Regardless of how many times White repeated the claim and dismissed the idea that McGregor’s next fight will be a trilogy-completing clash with Nate Diaz, the doubts remained. These doubts were understandable too, as White has a history of veiling the promotion’s real intentions in these situations and the Diaz fight looks a far more financially lucrative option for the UFC than McGregor vs. Ferguson.
However, the general feeling now seems to be that Ferguson has become the front-runner, due to the fact that McGregor himself and members of his team have been suggesting as much in recent interviews.
“There is a fighter with the interim lightweight belt. I feel that will be next,” McGregor told Entertainment.ie while he was promoting a new feature-length documentary on his career earlier in the week.
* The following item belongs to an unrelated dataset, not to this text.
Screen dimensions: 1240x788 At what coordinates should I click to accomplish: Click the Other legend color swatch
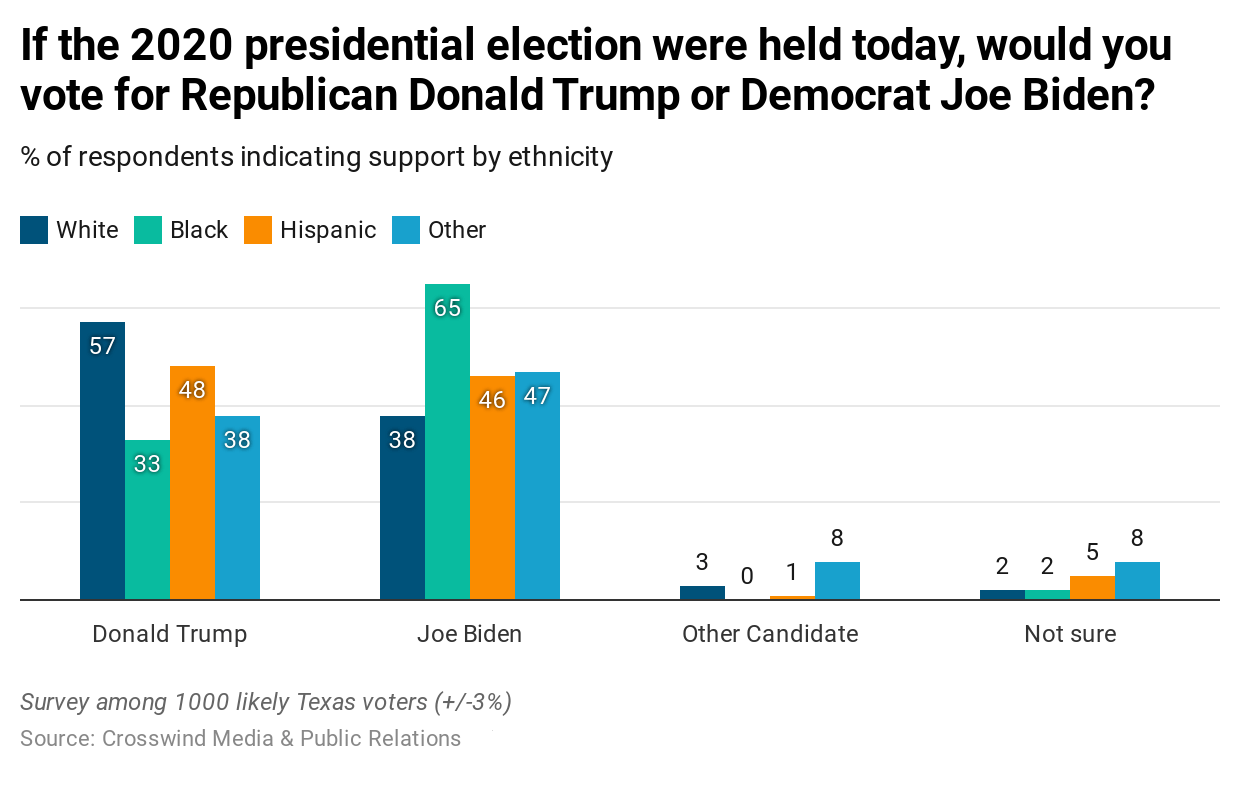[406, 230]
Fans of the mouth-watering match-up shouldn’t get too excited just yet, however, as in another interview recorded that same day McGregor admitted that he is finding it difficult to get truly enthused about the prospect of facing ‘El Cucuy’.
“We are in the negotiation stage at the moment and that’s a lengthy process,” McGregor told the BBC. “They’ve got to make me excited about it. I came from a crazy event – a record-breaking event. ‘The Billion Dollar Fight’ it was called. I made insane money.
“And then the opponent that they are trying to line up for me is an opponent with a $600,000 gate in Las Vegas. A $600,000 gate in Las Vegas is unheard of. It’s abysmal. So, it’s hard to get excited about that – 100,000 Pay-per-view buys compared to my 6.5 million Pay-per-view buys. It’s a hard one to get exited about but we are in the negotiation stage. Can they entice me? No doubt they can. Have they so done yet? No. We are in the negotiation stage.”
UFC 216, the card headlined by Ferguson’s interim title victory over Kevin Lee, actually did a little bit better than McGregor claims here. The gate receipts totaled closer to $700,000 – $677, 999.50 to be precise. But that still means that it outperformed only one of the other six UFC events that have taken place at the T-Mobile Arena in Vegas and it drew less than a third of the cash that UFC 213, a card headlined by Yoel Romero vs. Robert Whittaker but that was initially scheduled to be topped by Amanda Nunes vs. Valentina Shevchenko, took in at the venue at the beginning of July(via MMAJunkie).
Initial estimates suggested that UFC 216 had bombed on Pay-per-view, with Dave Meltzer projecting roughly 120,000 buys. But Meltzer later amended his projection, claiming that the event had performed much better than early indications led him to believe and that it had “easily topped 200,000 buys(via BloodyElbow).”
Still, when one considers the gargantuan numbers that McGregor did opposite Floyd Mayweather Jr. in August, as well as those that he was routinely drawing in the UFC prior to that, one can understand where the SBG Ireland star is coming from.
He is the champion, however, and as such he has, in theory at least, a duty to defend the title against the top contender. There is absolutely no doubting that Ferguson has earned his crack. The win over Lee was the eccentric all-rounder’s tenth straight and his sixteenth in seventeen fights.
If McGregor is granted the co-promoter status he seeks, maybe then he will suddenly find a sense of excitement about trying to become the first man to blemish Ferguson’s record since May of 2012. Or maybe Tony will get swatted to the side while McGregor explores another money fight.